Written task 1:
Answer these questions about the forum thread on algae and rubber lip plecos, one line each:
(a) Where does B76's pleco spend its time?
(b) How much lighting does jlramir5's tank have?
(c) What has jlramir5 heard about how large rubber lip plecos get?
Written task 2: Extend the forum thread on algae and rubber lip plecos past its last post.

Text segment:
· · · ·
# algae and rubber lip plecos



## jlramir5 (Aug 29, 2011)

For those of you out there that rubber lip plecos, commonly sold at petsmart, how do you like them and how effective are they at keeping algae in check?


----------



## ddavila06 (Jan 31, 2009)

what tipe of algea?


----------



## B76 (May 17, 2011)

I really don't know how affective mine is all I know is that he sits in a fluval fake log. And hides all day


----------



## jlramir5 (Aug 29, 2011)

ddavila06 said:


> what tipe of algea?


Im referring to the diatom algae and the light green algae that is normally present in a healthy aquarium... my tank is co2 injected and has 2.5w per gallon of lighting and i get small green algae across my glass, nothing dramatic or anything, just little bits of algae..

Sorry, i am not an algae expert so I dont know the scientific names  lol

My rubber lip comes out during the day and is very very active.. Iv heard they dont get very large, so hopefully he stays somewhat small.
· · · ·
Dataset extract:
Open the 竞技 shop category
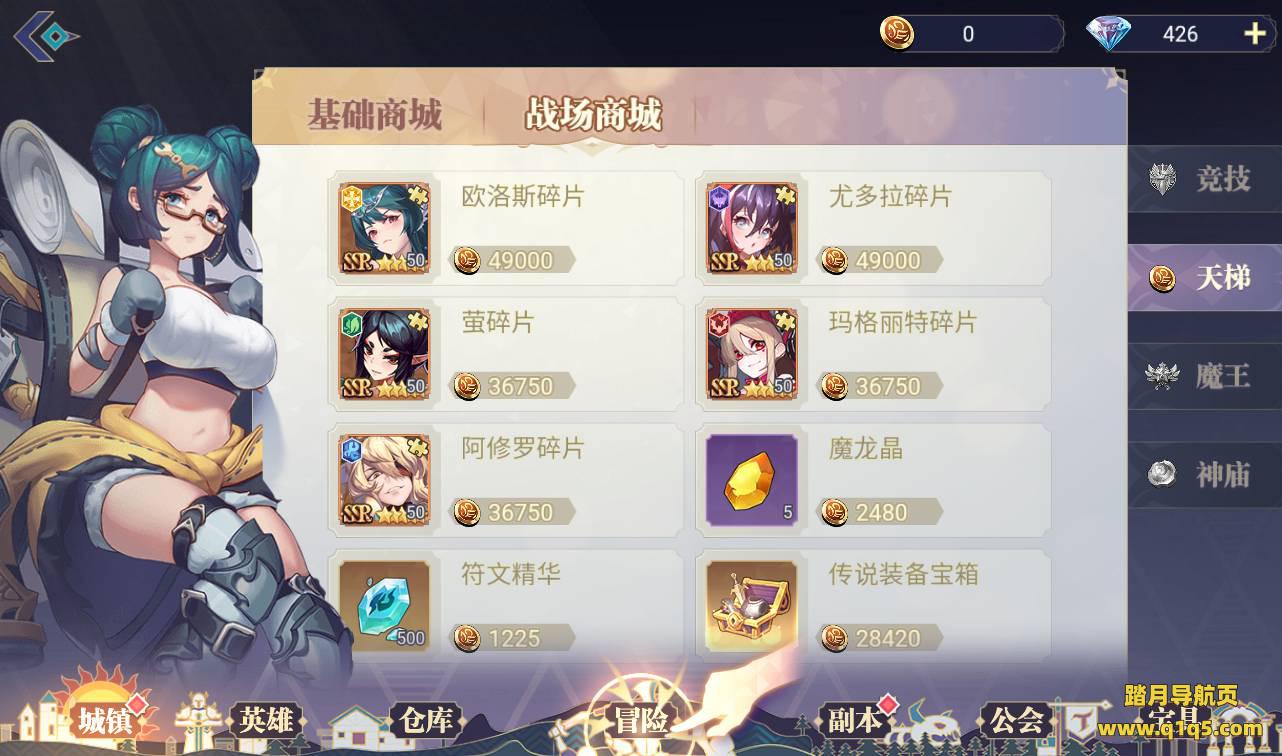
· · · ·
Exercise output 1:
(a) It sits in a Fluval fake log and hides all day.
(b) 2.5 watts per gallon.
(c) They don't get very large.

Exercise output 2:
----------



## tetrasforest (Jan 31, 2008)

My rubberlip pleco does a great job with the green algae that grows on the front glass. He keeps it perfectly clean. Before I got him o had to clean my glass like twice a week now I only clean it once every 11/2 to 2 weeks and that is only to clean off the fish slime. He stays on the front glass just aboutall day.


----------



## rlswaney73 (Jul 21, 2011)

I have to hold out on the algae food discs or mine doesnt do anything but rest in his shaded spot.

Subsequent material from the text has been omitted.